(ACTIVITY)
Please give back an exact reproduction of the lines from the one with "Instruction: Open the acme.se site switcher" through the end of the entries below, and no others.

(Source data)
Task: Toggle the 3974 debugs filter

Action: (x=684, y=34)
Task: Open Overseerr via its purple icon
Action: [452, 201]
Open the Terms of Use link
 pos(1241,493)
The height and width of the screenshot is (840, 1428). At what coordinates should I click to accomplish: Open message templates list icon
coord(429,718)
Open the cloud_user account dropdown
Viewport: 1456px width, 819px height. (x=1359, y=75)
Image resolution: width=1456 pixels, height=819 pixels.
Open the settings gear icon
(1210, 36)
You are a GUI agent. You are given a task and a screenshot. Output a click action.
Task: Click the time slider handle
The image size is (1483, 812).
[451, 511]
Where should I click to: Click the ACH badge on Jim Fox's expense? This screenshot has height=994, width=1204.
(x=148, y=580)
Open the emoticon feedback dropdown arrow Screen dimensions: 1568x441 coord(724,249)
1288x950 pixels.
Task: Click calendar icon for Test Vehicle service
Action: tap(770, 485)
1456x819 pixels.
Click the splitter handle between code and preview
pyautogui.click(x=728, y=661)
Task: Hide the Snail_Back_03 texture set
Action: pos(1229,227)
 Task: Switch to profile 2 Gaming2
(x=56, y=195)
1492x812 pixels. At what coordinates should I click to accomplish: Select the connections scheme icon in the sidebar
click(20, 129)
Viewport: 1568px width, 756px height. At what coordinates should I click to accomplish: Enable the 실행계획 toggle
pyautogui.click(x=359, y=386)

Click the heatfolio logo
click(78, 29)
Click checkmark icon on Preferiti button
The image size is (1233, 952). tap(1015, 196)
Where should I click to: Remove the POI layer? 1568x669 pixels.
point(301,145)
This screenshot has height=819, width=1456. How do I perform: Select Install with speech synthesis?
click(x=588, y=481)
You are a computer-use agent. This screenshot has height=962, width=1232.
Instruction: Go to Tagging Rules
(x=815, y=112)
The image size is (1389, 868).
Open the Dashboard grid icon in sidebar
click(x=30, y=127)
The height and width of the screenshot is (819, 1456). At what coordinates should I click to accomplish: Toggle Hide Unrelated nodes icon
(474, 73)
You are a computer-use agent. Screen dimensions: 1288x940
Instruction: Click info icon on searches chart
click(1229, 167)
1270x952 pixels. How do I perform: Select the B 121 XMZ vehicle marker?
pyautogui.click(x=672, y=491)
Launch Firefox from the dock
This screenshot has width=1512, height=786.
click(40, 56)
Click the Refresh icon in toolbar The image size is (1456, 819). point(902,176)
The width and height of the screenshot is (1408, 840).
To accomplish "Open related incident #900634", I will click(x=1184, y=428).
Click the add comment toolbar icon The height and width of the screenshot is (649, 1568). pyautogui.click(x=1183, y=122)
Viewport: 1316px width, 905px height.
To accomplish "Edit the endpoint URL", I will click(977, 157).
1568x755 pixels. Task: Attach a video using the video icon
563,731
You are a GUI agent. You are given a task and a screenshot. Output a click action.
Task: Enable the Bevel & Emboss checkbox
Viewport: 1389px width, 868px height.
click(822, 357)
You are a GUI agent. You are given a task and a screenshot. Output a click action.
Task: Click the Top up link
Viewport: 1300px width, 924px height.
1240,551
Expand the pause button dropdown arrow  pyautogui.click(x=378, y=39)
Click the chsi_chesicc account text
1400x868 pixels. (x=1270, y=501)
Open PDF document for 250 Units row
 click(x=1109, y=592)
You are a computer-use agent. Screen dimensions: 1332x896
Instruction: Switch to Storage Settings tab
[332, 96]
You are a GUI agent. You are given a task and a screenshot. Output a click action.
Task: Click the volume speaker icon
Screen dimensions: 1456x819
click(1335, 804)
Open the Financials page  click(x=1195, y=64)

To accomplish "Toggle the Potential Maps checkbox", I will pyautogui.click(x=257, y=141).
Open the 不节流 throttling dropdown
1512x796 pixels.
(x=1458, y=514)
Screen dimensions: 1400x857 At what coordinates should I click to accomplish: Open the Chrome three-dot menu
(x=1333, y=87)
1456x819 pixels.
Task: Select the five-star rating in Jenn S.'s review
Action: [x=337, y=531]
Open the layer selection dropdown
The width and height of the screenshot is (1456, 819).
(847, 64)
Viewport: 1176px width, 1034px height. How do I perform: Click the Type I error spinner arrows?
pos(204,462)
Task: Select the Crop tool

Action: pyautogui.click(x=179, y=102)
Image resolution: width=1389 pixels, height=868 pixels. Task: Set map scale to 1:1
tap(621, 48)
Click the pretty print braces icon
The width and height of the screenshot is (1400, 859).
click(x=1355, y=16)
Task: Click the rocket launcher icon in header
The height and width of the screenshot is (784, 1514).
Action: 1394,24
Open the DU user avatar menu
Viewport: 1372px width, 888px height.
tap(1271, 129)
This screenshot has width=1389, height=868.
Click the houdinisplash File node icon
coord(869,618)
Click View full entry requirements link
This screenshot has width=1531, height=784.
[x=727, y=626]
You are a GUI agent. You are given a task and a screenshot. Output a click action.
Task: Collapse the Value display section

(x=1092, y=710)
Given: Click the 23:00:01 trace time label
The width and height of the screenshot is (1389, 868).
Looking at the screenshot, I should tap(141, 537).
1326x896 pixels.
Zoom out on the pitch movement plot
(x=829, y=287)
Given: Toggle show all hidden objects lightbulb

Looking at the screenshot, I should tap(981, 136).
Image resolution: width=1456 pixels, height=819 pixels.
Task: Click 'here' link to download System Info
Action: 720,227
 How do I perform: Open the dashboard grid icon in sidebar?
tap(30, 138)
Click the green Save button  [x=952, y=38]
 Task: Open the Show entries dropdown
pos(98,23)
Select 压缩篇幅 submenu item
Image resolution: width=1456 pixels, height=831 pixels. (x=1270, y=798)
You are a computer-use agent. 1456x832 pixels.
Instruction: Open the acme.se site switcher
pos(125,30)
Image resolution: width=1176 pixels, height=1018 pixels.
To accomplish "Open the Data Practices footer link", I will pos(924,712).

(ANSWER TO THIS EXERCISE)
Instruction: Open the acme.se site switcher
pos(125,30)
Image resolution: width=1176 pixels, height=1018 pixels.
To accomplish "Open the Data Practices footer link", I will pos(924,712).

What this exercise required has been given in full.